:: Records for the task ::

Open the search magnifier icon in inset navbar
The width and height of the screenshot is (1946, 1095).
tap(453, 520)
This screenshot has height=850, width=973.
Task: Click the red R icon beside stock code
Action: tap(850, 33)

:: Task directions ::
Find the line with "The width and" in the listing. Reproduce it and all the lines after it, exactly, through the last line.

:: Answer area ::
The width and height of the screenshot is (1946, 1095).
tap(453, 520)
This screenshot has height=850, width=973.
Task: Click the red R icon beside stock code
Action: tap(850, 33)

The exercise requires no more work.